本文の抜粋

* * * *

2025年9月25日、本格再始動のYHST周遊2日目の最後に訪ねた物件を可及的速やかにご紹介…するってのは、2日目ダイジェストで予告したとおり。
島根県大田市で切り上げた周遊の帰りにここだけ立ち寄ったのは、このタイミングで訪ねなければ次はないとわかっていたからである。YHSTの「T」=鳥取県の物件は、唯一この橋のみだ。
大山ICで国道9号バイパスを降り、走ること6分。

ああ、見えてきた。新旧並んだ橋が。
旧道敷きに車を停めて、

「挨拶」に向かおう。現在地はこちら。
ここで、この橋を訪ねた経緯を、自分の備忘も兼ねて書いておく。興味ない方はスキップしていただいてもOK。
今回の遠征は2日間だけだったから、当初鳥取県はスルーの予定だった。が、もしかしたらどんな成り行きで行程が変更になるかわからんし、念のため鳥取西部でも訪問候補を当たっとくか…という考えが、どこからともなく降ってきた。

* * * *

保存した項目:
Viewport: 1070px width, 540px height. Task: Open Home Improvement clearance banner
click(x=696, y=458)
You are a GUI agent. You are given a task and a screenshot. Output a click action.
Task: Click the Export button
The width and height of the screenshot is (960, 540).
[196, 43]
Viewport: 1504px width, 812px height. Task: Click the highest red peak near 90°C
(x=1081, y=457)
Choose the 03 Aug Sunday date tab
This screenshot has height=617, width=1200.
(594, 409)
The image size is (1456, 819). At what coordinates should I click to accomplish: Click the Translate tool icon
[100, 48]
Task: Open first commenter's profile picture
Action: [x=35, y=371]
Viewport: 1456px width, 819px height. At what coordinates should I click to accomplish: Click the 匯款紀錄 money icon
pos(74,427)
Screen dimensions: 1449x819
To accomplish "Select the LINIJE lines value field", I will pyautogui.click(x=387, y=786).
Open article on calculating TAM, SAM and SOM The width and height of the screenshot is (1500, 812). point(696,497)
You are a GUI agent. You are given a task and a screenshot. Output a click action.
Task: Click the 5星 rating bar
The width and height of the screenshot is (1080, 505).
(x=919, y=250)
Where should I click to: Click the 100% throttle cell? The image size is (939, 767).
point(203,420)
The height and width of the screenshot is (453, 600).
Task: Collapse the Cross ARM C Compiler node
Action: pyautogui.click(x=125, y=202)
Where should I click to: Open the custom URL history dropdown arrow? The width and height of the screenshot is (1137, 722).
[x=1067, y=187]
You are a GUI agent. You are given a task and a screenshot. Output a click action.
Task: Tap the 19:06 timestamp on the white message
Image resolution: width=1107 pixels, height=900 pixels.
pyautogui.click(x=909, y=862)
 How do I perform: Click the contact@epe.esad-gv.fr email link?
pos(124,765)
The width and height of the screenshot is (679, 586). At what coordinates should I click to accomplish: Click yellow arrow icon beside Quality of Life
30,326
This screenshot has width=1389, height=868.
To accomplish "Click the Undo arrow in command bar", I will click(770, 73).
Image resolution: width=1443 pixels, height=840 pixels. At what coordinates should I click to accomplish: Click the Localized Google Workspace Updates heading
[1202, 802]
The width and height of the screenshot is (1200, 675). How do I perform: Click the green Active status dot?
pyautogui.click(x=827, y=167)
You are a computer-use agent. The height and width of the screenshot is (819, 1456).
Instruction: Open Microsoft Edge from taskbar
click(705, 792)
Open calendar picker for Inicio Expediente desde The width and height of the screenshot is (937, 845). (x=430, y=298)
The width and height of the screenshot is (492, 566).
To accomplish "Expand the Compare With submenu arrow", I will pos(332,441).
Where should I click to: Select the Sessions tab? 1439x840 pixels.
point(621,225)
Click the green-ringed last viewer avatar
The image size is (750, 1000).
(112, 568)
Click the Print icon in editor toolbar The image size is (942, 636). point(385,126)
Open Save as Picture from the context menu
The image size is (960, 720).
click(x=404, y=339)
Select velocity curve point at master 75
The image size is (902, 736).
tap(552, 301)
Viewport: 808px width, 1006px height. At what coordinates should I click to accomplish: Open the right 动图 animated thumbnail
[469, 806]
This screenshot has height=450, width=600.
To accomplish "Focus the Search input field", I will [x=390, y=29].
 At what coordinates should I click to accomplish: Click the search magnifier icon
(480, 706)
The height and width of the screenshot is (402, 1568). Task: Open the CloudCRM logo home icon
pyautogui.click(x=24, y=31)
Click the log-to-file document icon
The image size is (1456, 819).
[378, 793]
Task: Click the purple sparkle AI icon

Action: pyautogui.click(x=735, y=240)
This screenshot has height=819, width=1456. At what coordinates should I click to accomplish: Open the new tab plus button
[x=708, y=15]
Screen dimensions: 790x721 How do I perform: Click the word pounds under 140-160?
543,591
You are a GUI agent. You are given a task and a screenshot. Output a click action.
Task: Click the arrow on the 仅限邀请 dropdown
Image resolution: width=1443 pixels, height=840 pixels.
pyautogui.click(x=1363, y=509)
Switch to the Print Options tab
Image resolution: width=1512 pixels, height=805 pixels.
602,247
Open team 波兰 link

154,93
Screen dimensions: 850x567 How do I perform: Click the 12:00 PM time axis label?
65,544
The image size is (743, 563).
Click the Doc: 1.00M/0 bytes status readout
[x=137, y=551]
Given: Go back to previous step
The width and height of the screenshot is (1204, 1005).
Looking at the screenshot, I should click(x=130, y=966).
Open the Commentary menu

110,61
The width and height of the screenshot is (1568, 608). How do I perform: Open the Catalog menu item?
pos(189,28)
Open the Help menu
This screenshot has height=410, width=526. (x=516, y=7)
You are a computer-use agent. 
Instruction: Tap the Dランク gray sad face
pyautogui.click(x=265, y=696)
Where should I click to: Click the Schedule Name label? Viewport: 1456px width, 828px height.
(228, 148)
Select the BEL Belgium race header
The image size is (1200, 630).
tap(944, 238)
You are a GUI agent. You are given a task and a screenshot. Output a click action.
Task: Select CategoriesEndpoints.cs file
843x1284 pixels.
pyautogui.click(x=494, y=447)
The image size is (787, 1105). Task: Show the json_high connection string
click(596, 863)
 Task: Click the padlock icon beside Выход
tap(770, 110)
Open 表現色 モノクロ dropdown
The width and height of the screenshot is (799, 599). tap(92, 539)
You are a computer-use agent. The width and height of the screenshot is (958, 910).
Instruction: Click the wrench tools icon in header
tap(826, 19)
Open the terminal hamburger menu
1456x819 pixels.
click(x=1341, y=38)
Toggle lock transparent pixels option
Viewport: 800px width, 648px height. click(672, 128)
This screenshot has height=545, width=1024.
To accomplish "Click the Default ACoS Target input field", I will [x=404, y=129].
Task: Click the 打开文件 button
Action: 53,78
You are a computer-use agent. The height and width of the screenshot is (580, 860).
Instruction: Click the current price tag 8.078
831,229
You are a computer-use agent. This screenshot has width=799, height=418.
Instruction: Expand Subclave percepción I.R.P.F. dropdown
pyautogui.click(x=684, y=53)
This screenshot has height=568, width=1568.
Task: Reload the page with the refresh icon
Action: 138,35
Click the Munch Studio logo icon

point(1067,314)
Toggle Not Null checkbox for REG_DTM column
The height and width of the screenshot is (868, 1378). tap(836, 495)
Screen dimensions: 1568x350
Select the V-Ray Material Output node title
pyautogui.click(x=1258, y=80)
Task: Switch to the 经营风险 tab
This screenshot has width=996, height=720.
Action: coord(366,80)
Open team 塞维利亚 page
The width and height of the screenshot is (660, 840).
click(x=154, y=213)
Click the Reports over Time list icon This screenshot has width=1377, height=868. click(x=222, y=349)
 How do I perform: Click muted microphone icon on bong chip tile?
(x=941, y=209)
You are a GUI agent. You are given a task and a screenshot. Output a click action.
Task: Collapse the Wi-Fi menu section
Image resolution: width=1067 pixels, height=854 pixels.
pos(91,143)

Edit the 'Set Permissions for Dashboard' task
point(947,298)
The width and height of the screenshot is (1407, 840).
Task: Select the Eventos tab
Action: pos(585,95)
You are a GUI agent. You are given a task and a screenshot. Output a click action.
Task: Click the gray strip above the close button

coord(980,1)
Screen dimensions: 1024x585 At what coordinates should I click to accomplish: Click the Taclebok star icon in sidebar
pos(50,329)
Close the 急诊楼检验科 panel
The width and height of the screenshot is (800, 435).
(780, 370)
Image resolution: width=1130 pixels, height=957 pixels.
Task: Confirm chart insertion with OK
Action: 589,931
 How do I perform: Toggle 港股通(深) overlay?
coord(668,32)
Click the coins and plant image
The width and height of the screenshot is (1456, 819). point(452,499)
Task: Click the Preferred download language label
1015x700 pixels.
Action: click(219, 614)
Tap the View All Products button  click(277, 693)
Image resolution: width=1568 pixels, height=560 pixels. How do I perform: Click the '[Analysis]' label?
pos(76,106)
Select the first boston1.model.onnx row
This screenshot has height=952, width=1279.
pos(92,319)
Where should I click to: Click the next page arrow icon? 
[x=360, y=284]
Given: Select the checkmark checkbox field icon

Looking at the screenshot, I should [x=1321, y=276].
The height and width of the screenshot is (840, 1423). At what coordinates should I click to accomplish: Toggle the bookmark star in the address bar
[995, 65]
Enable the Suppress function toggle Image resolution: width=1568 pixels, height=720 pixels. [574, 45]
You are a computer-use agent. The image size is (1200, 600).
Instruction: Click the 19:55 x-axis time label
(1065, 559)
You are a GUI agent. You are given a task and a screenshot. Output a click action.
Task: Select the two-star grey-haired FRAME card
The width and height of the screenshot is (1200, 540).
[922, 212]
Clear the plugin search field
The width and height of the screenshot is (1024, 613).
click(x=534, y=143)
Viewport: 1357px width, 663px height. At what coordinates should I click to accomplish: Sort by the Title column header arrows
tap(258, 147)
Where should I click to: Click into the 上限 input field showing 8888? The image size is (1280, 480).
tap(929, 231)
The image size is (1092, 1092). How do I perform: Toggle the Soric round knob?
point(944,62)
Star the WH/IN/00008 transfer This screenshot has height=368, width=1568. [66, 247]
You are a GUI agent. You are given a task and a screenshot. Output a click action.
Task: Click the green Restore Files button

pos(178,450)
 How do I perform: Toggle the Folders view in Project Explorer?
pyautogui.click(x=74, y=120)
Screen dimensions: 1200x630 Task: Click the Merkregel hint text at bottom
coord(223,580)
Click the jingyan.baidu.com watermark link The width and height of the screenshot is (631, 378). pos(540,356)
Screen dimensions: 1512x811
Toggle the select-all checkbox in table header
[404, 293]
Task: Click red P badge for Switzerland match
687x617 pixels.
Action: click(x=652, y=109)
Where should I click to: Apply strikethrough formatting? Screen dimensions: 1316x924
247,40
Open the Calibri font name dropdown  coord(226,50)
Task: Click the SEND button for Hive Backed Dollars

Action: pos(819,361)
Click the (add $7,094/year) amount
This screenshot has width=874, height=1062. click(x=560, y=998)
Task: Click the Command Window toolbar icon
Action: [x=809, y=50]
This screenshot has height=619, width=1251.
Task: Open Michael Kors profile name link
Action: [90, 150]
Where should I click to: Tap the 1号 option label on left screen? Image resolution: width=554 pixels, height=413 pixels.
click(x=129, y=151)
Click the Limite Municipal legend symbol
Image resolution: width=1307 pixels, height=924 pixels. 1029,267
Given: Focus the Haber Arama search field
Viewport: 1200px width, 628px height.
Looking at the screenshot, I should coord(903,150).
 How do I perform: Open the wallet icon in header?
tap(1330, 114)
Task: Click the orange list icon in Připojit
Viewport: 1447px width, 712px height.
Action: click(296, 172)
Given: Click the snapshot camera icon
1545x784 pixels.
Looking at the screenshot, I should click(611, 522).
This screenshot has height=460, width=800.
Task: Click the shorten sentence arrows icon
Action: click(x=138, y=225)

* * * *

やること
(a) 本文の内容を2文でまとめてください。
(b) 本文の「島根県大田市で切り上げた周遊」から「キップしていただいてもOK。」までの部分を、一字一句そのまま書き写してください。
答えには本文の内容だけを使ってください。

解いた問題
(a) 2025年9月25日、筆者はYHST周遊を島根県大田市で切り上げた帰りに、今回を逃せば次はないと考え、YHSTのうち鳥取県で唯一の物件である橋に立ち寄った。大山ICで国道9号バイパスを降りて6分ほど走ると新旧の橋が並んで見え、旧道敷きに車を停めて橋へ向かった。

(b)
島根県大田市で切り上げた周遊の帰りにここだけ立ち寄ったのは、このタイミングで訪ねなければ次はないとわかっていたからである。YHSTの「T」=鳥取県の物件は、唯一この橋のみだ。
大山ICで国道9号バイパスを降り、走ること6分。

ああ、見えてきた。新旧並んだ橋が。
旧道敷きに車を停めて、

「挨拶」に向かおう。現在地はこちら。
ここで、この橋を訪ねた経緯を、自分の備忘も兼ねて書いておく。興味ない方はスキップしていただいてもOK。